I can see the flexibility of wanting to join as an employee whilst your
product was purchased by your employer rather than as a founder/director, but
I question your employer's motives for proposing this.

It's still not clear if you were paid for the acquisition or it was a gift
from you. If your salary is sort of counted as payment for the product, then
you are working for free. Do you see the issue?

In short I would be pretty annoyed, because they appear to have let's say
convinced you that this is a good deal when in fact you stand to lose quite a
lot. If the product is so good they better be compensating you way beyond a
normal salary.

If they are compensating you well then actually you might be on to a winner,
in the sense that you already have a potential buyer for your next venture,
but you need to get the agreement to build a Proof of Concept that you own.
That way you give them the choice but retain ownership until you want to
release it.

------
tomfakes
At my last company, we added to our employment contract a place for new
employees to list all the outside projects that they had at that time,
including open source projects they were involved in.

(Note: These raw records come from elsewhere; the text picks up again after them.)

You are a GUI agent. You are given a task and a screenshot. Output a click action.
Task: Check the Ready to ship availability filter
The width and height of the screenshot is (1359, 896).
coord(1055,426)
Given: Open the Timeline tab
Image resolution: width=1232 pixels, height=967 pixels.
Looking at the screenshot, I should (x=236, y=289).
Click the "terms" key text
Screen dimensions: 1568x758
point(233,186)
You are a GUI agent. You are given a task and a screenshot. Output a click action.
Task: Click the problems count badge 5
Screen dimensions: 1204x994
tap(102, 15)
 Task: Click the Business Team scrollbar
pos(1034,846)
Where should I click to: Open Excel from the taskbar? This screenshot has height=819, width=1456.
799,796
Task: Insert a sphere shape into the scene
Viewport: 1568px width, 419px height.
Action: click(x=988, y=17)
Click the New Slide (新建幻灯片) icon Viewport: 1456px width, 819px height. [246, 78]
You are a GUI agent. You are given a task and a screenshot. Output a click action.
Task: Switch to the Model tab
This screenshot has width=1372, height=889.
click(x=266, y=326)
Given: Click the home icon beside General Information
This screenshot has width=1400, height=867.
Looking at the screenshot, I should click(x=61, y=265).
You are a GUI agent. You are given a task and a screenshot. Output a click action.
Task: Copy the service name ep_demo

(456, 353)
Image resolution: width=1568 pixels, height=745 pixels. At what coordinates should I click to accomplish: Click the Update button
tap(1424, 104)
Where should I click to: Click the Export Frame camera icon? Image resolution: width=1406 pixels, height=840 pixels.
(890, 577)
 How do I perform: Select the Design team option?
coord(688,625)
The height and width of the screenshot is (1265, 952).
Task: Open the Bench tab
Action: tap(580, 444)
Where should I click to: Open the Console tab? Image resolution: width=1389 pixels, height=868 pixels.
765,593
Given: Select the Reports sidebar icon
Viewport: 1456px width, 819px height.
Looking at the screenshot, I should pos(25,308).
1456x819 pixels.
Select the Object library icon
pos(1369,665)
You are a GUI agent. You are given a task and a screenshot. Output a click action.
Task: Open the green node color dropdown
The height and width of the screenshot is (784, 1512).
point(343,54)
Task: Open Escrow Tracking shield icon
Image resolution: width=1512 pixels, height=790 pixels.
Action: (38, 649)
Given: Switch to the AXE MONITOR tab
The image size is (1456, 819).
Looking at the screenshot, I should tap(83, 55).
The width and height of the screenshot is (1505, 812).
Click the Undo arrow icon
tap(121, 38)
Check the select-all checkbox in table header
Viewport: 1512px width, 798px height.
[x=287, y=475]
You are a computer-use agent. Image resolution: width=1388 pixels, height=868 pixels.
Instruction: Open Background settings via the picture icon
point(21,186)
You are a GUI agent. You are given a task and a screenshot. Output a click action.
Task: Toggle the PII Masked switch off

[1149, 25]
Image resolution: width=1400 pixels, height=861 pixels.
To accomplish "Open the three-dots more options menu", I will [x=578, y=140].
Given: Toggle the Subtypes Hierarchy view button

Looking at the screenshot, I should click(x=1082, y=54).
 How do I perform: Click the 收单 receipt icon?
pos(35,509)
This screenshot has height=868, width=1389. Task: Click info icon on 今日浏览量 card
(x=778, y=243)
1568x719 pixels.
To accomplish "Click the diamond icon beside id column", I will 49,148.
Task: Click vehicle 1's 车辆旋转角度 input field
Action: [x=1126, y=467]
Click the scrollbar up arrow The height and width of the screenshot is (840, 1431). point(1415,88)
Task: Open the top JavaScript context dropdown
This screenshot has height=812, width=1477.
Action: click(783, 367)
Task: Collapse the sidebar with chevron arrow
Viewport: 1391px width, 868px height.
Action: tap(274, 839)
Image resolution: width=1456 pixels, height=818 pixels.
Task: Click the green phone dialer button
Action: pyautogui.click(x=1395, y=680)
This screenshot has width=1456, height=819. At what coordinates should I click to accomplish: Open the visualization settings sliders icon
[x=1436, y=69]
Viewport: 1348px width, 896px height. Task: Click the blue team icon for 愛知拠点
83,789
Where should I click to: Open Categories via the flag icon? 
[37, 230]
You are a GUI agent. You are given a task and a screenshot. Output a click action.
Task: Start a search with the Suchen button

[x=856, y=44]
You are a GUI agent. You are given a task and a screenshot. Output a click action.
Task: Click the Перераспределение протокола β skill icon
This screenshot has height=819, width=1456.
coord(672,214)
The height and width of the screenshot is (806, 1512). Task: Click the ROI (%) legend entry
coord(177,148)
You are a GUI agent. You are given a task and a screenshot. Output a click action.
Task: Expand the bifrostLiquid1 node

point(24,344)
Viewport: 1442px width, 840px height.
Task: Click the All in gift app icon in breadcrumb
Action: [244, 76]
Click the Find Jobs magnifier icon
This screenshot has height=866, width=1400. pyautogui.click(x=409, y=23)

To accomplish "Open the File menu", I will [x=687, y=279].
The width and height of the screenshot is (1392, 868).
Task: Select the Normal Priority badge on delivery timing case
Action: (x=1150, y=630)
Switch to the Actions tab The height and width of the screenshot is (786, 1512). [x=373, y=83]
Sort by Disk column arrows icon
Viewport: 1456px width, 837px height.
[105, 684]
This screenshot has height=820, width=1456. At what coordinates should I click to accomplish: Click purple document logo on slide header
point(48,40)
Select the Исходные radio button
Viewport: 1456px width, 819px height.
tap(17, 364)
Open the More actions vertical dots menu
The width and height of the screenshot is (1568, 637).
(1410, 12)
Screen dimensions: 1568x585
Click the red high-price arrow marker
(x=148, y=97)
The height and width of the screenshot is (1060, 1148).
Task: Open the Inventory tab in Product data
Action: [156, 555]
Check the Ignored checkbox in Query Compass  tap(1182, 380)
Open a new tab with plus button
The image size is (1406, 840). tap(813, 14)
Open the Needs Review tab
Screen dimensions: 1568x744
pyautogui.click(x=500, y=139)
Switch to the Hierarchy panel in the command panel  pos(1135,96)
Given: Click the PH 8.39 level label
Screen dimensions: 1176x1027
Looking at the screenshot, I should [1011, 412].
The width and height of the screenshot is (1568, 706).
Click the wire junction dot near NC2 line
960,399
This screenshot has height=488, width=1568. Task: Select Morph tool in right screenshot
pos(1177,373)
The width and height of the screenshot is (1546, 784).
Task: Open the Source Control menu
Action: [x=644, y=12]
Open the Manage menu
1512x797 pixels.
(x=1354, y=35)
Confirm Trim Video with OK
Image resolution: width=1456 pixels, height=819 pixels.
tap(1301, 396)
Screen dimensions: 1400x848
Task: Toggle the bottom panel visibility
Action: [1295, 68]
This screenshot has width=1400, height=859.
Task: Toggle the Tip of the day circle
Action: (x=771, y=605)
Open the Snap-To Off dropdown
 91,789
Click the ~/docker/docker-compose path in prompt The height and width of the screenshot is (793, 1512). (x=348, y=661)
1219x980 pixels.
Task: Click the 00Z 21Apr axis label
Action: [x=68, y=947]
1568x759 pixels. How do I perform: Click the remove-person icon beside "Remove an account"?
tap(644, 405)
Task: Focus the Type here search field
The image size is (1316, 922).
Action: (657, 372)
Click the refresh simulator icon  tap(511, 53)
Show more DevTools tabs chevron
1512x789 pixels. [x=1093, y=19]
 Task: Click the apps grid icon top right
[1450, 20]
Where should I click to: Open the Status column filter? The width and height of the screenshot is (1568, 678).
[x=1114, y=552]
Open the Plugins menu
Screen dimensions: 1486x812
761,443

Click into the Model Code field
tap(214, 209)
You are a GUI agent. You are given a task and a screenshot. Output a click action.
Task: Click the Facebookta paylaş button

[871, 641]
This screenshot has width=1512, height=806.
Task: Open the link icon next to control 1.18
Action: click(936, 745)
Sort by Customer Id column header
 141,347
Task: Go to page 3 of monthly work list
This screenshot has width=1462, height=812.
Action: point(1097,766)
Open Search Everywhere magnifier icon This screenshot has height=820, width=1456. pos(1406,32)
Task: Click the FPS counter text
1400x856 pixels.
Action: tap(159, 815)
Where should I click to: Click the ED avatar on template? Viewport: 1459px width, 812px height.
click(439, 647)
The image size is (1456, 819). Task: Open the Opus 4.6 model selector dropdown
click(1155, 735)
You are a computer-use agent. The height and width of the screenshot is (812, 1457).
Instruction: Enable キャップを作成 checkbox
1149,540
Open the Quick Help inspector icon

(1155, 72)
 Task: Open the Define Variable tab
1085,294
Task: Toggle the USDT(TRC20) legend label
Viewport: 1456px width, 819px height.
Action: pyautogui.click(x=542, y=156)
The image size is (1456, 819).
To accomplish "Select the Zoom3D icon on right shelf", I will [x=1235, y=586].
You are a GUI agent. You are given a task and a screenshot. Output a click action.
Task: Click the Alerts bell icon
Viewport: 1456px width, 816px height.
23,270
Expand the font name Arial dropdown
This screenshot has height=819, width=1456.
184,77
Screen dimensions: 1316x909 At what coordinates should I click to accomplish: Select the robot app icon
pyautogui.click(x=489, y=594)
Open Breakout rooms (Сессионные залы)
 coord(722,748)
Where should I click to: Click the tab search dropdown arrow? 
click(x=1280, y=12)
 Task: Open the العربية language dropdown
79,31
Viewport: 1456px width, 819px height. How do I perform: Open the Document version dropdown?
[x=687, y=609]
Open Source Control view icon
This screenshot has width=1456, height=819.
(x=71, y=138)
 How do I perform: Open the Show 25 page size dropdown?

During employment, they could add to this list, depending on if the project
actually competed with us or not.

This makes it clear where the lines are, so there's no ambiguity.

You may want to see if you can have this discussion before going any further
with your new project.

------
tutufan
Honestly, I think the best advice would be to just find a new job. Don't
mention this issue at all when you leave--just give the standard name, rank,
and serial number (i.e., "I love working here, but someone made me an offer I
just can't refuse, etc.")

Unless you're getting filthy rich working with this guy, it's probably not
worth it.

------
wh-uws
Depends on where you are and what you signed.

Different states have different laws with regard to this kind of stuff.

Make sure to read the ownership clause.